Vorgegebener Text.
----
Polack (Stadt)

Polack (weißruss., russ. Polock; litau. hist. Polockas, poln. hist. Połock).

Die Bezirkshauptstadt P. liegt im Gebiet Vicebsk am Zusammenfluss der westlichen Düna mit dem Fluss Polata, ca. 100 km nordwestlich der Stadt Vicebsk. 2004 betrug die Einwohnerzahl 82.400. Bedeutsam ist P. v. a. als Verkehrsknotenpunkt zwischen Weißrussland und dem Baltikum.
----
Aufgabe.
Beantworte anhand des Textes über Polack diese drei Fragen.
(a) Wie lautet der historische litauische Name der Stadt?
(b) Mit welchem Fluss fließt die westliche Düna bei Polack zusammen?
(c) Wie hoch war die Einwohnerzahl im Jahr 2004?
Die Datensätze stammen aus einer anderen Quelle.

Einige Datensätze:
----
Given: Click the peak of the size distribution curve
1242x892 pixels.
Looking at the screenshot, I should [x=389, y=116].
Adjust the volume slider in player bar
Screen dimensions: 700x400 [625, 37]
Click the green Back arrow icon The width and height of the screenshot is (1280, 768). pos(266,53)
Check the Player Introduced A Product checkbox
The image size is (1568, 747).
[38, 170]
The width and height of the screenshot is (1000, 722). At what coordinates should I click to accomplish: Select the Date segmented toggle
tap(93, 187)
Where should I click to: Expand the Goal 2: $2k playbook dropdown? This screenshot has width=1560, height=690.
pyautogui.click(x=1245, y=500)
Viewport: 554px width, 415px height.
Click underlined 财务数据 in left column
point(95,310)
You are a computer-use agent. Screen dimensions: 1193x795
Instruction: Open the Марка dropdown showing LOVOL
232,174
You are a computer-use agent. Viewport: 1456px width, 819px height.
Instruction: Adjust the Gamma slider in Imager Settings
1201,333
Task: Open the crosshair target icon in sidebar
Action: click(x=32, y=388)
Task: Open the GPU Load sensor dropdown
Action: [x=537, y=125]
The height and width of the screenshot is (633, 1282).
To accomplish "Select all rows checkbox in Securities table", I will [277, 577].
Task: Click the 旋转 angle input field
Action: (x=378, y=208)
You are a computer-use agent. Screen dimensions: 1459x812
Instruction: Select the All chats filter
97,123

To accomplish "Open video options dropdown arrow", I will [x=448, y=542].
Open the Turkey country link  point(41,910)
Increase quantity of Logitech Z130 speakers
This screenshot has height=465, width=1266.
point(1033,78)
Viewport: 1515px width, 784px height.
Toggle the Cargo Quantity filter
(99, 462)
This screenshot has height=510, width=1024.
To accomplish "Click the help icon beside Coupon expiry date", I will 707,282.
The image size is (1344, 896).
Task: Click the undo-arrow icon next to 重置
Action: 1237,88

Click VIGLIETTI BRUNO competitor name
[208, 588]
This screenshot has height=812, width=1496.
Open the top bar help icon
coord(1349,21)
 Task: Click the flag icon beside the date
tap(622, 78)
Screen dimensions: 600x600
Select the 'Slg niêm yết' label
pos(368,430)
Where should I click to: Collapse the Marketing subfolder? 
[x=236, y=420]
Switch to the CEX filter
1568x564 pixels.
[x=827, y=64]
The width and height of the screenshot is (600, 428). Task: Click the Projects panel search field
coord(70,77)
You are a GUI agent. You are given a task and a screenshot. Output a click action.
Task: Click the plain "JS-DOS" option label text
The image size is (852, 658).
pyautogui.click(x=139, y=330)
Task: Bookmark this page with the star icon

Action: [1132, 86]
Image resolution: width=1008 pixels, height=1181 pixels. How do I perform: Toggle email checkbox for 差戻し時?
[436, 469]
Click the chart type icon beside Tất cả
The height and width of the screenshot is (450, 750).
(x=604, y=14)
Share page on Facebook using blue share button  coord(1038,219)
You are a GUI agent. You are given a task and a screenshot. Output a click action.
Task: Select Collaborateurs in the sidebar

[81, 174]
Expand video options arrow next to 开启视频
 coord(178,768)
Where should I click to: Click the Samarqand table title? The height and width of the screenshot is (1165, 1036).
----
Lösung.
(a) Polockas
(b) Mit der Polata
(c) 82.400